DATASET

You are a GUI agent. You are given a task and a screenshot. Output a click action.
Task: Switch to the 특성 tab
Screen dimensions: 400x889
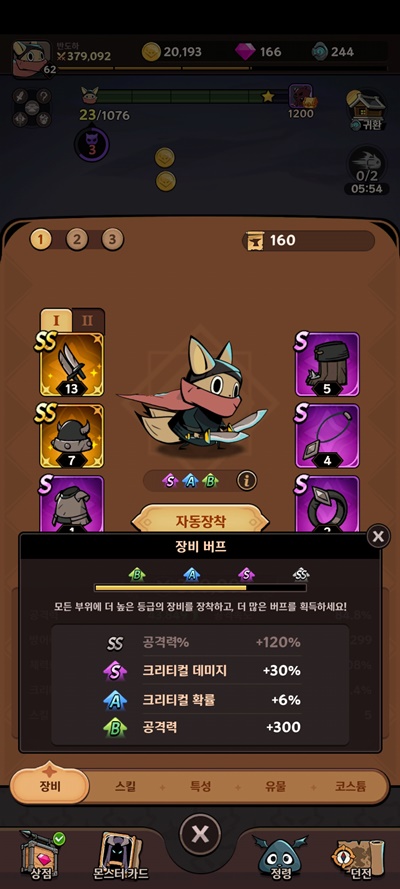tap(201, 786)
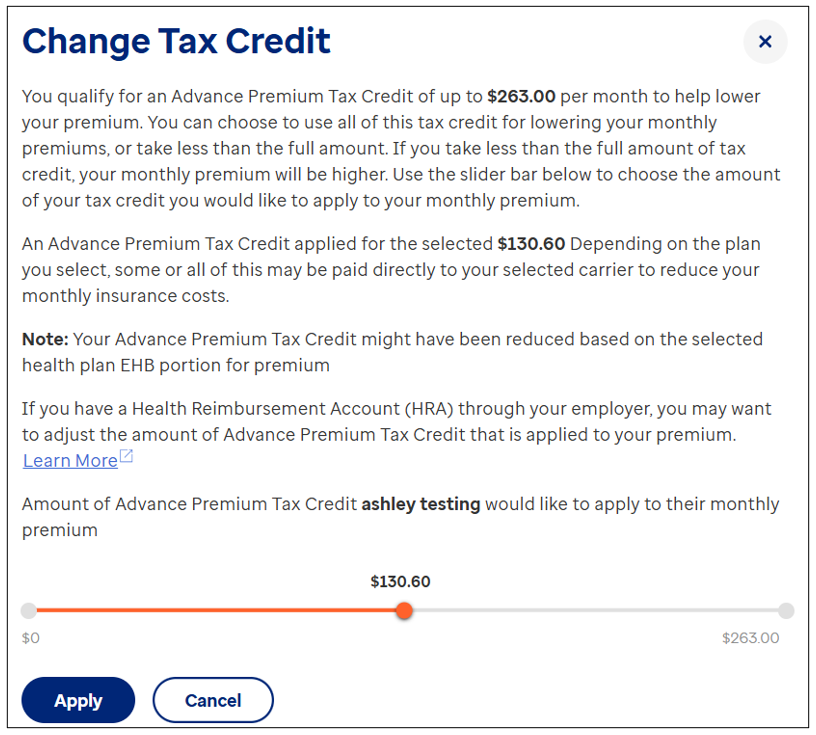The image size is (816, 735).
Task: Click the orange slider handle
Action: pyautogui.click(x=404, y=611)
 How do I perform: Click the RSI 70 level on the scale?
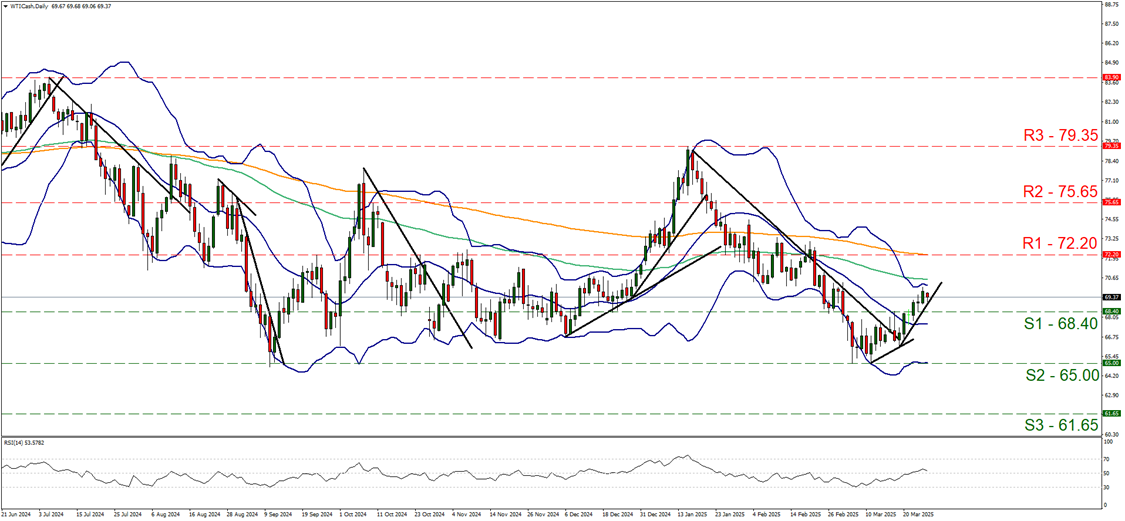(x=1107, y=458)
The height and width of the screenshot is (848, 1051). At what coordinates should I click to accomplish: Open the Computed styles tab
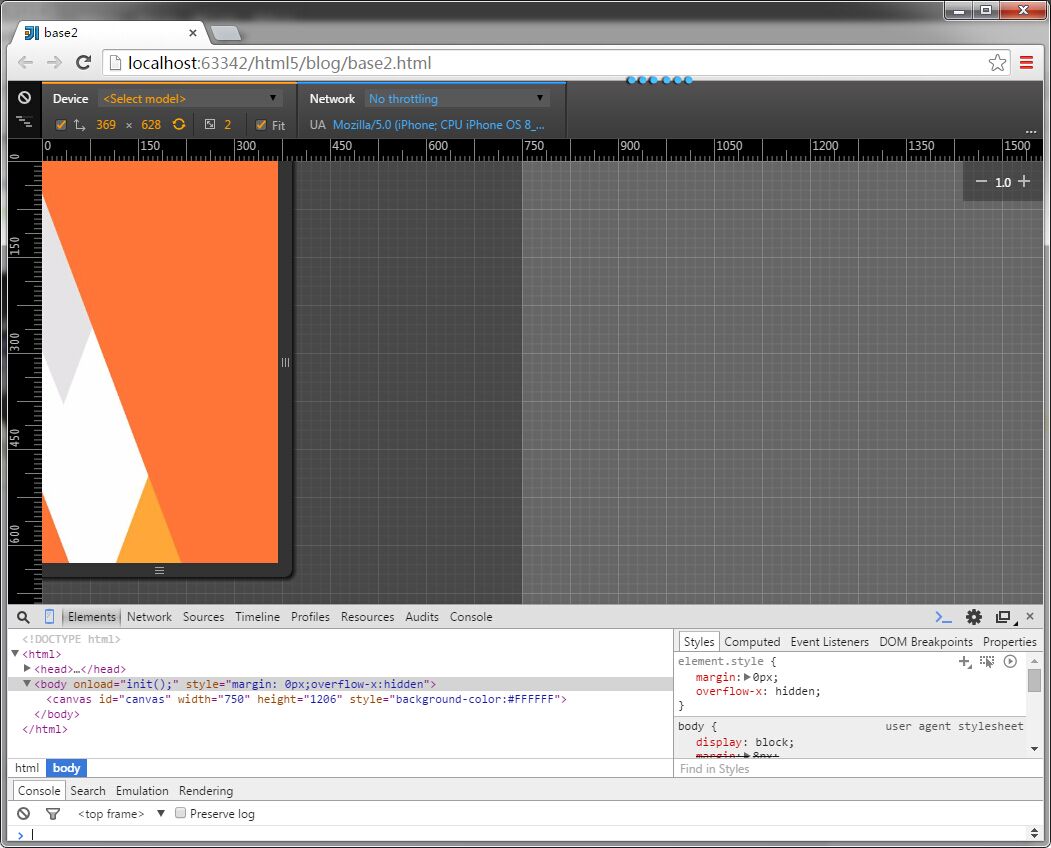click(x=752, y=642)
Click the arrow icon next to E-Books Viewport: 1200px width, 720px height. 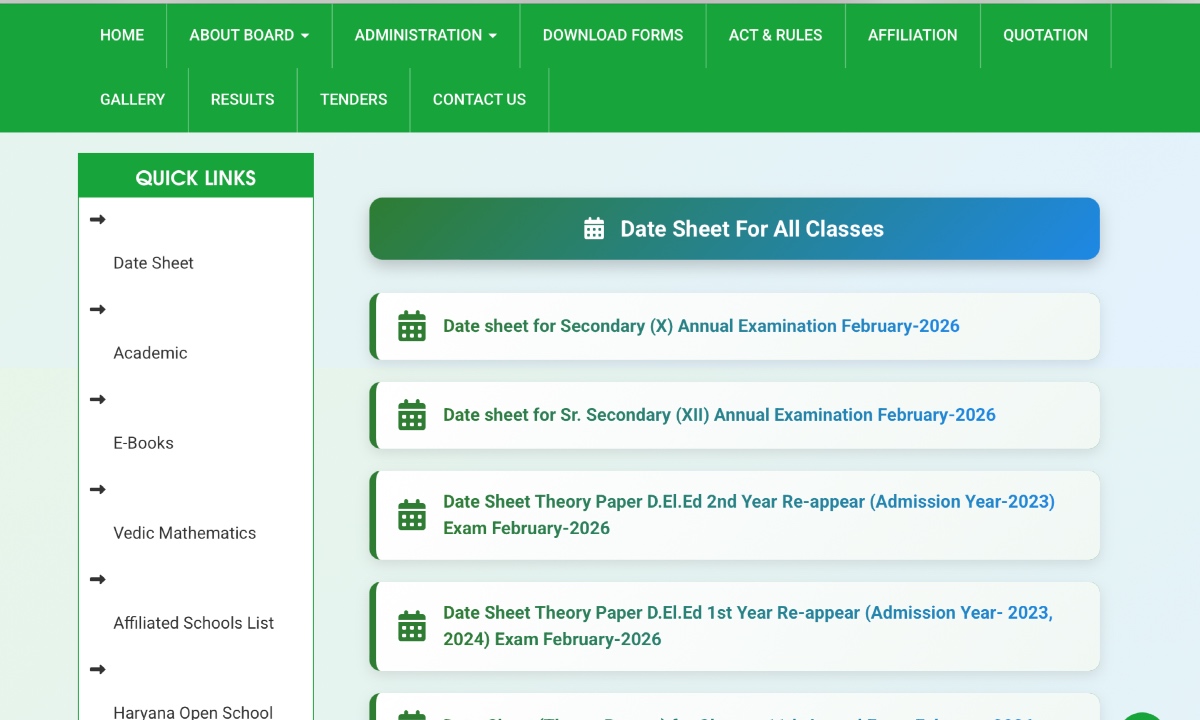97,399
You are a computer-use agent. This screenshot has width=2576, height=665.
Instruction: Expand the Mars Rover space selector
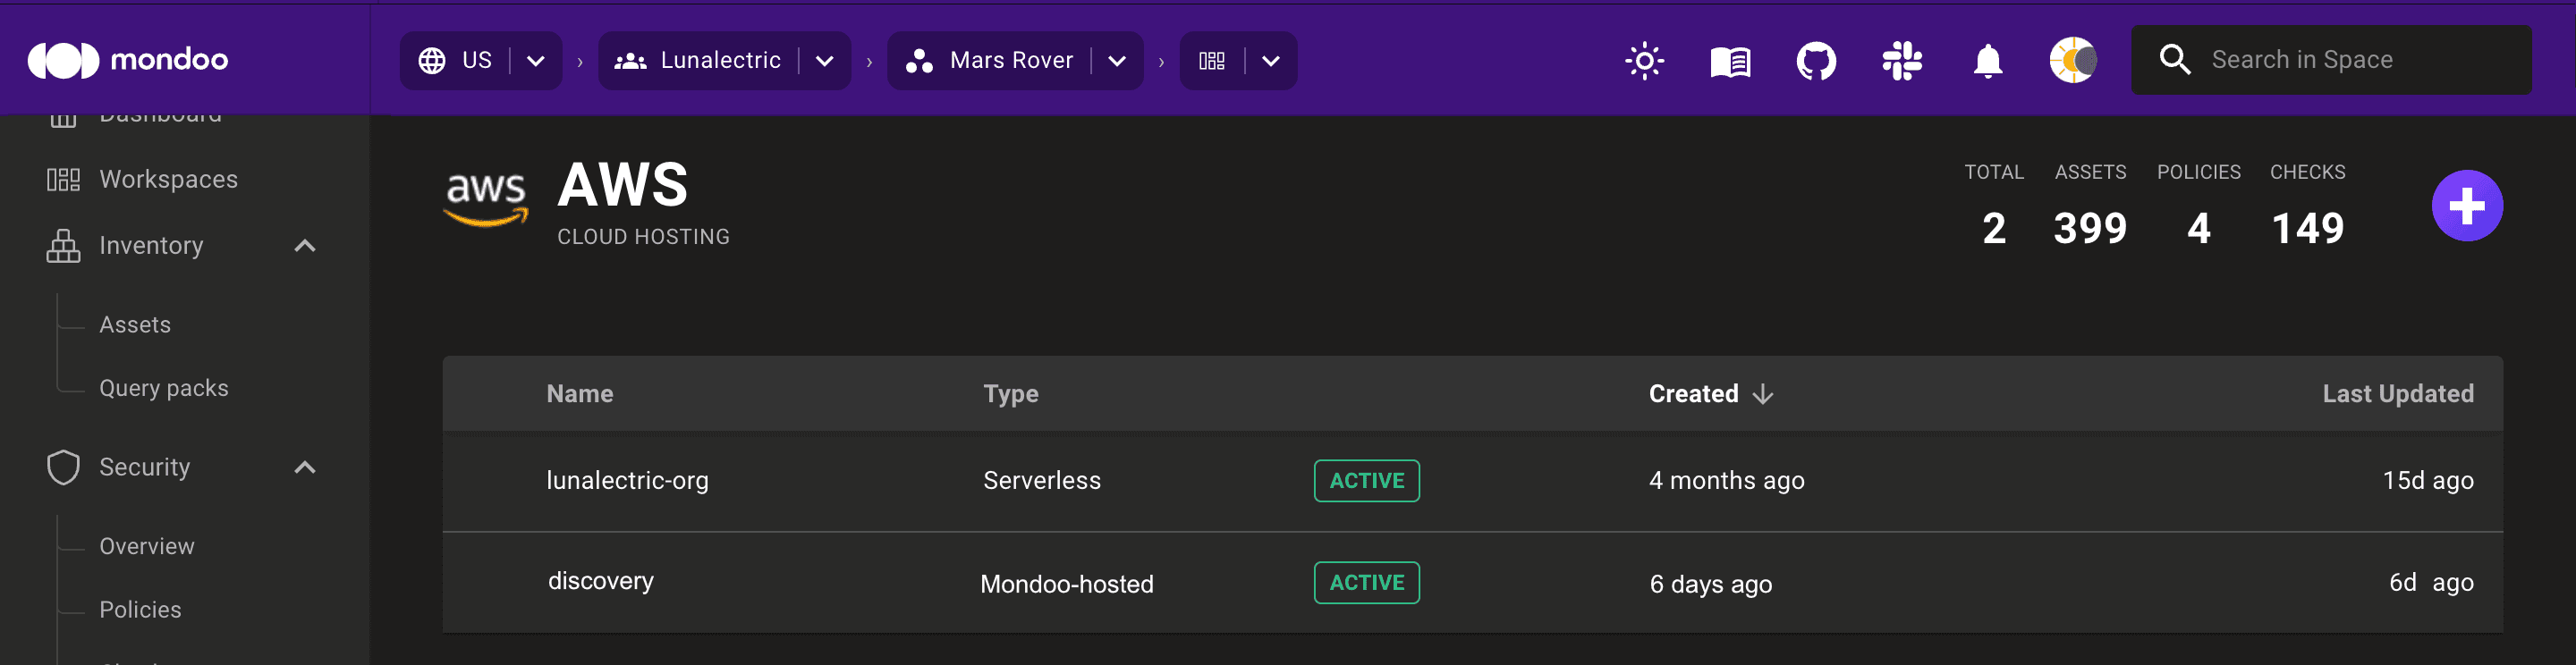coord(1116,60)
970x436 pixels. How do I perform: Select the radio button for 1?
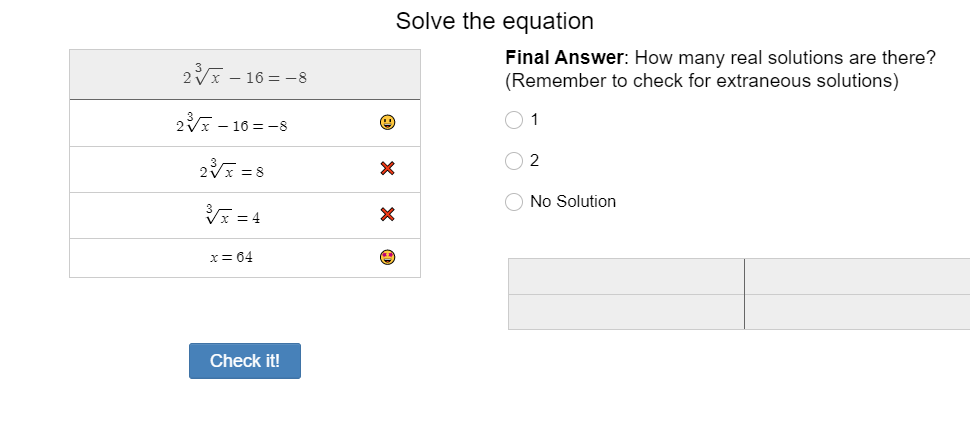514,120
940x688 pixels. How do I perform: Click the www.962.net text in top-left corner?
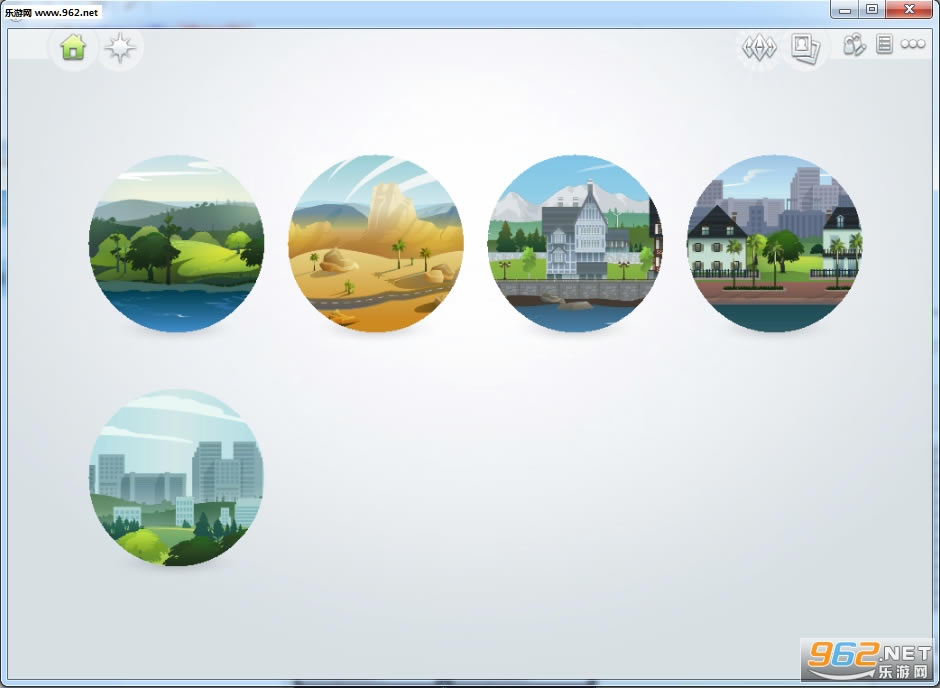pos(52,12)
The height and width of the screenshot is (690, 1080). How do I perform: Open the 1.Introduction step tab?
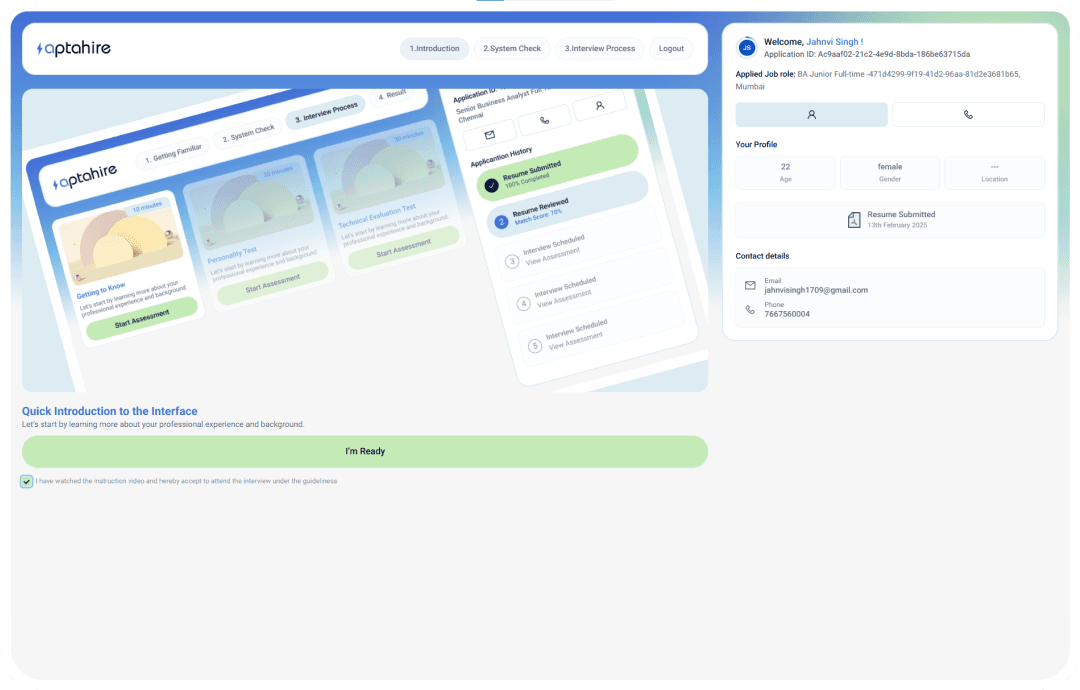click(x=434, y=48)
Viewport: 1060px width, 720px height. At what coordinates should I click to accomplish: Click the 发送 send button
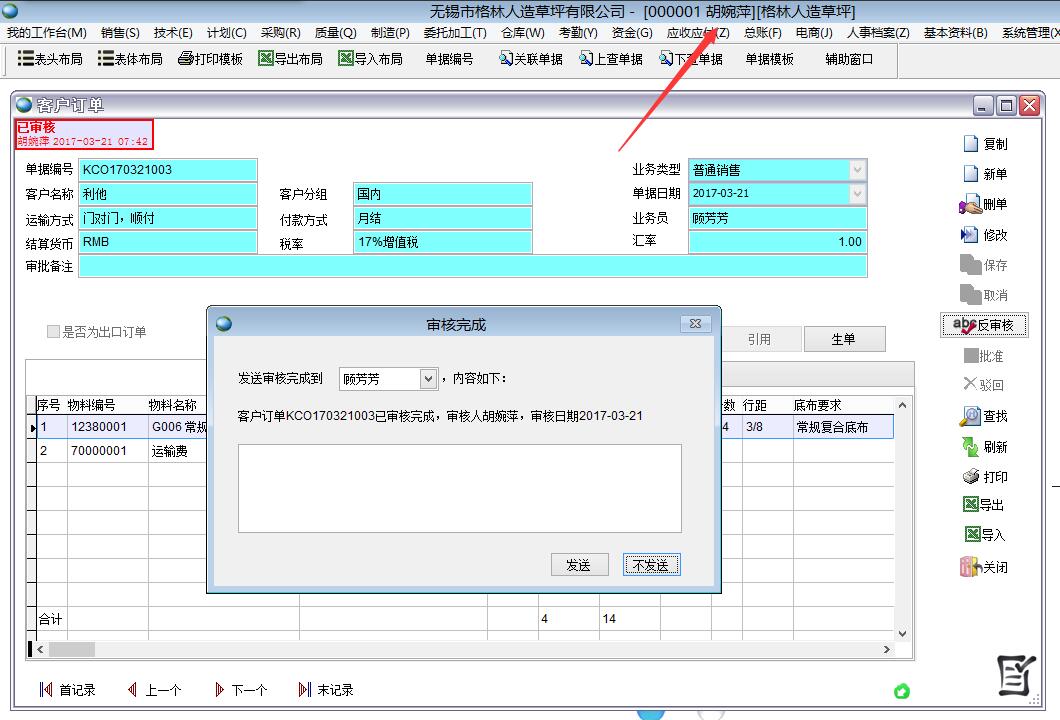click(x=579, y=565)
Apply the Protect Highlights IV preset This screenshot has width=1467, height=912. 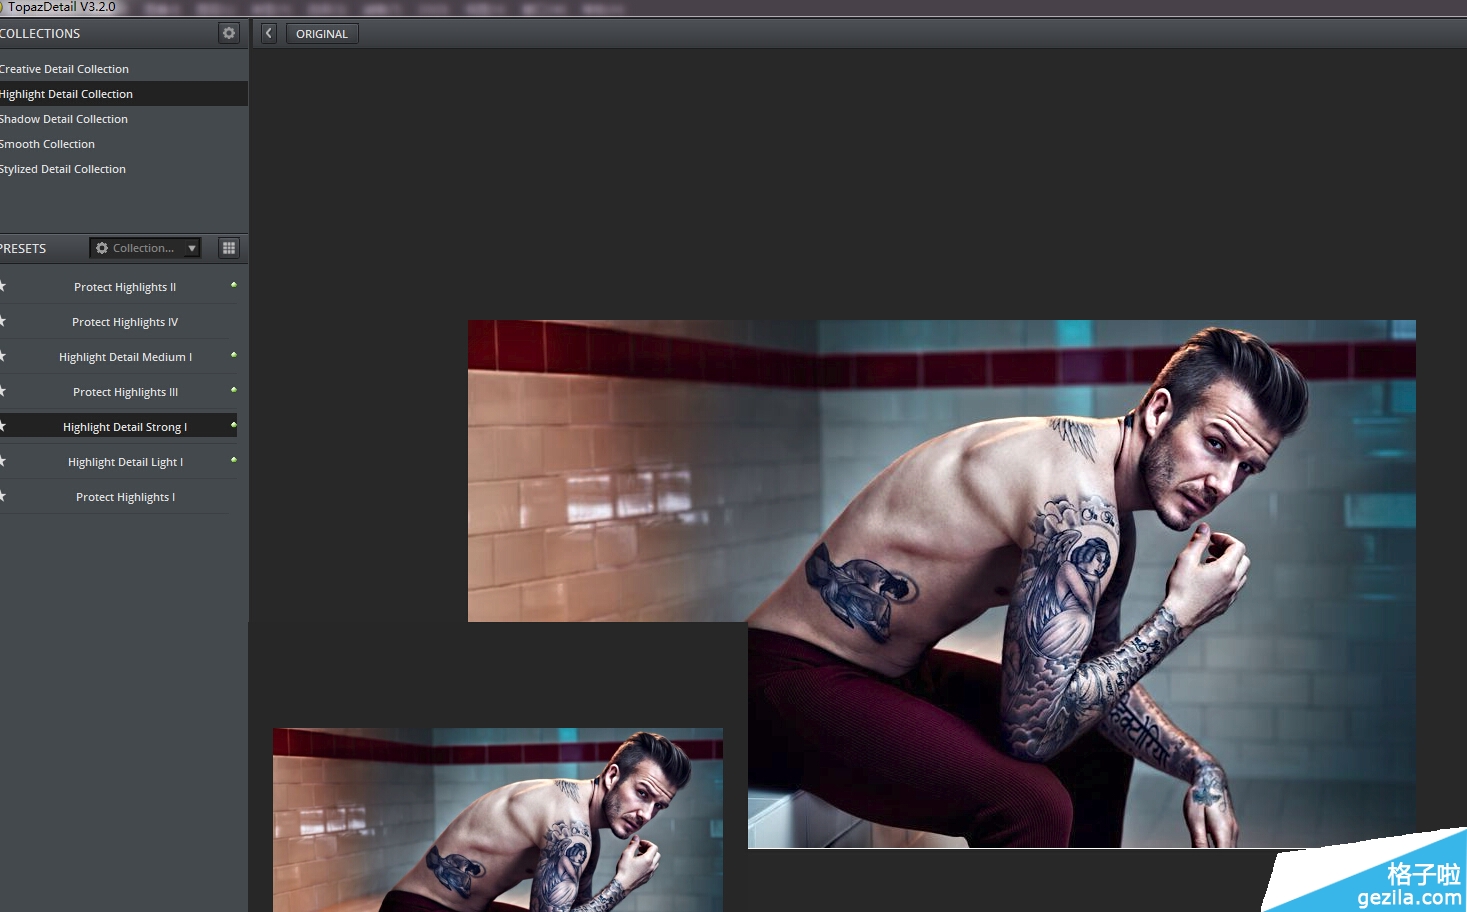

YOUR ASSIGNMENT
Apply a filter to the listing above so that only lines with "agent" are kept, and copy those lines.

FINISHED TASK
You are a GUI agent. You are given a task and a screenshot. Output a click action.
You are a computer-use agent. This screenshot has width=2576, height=665.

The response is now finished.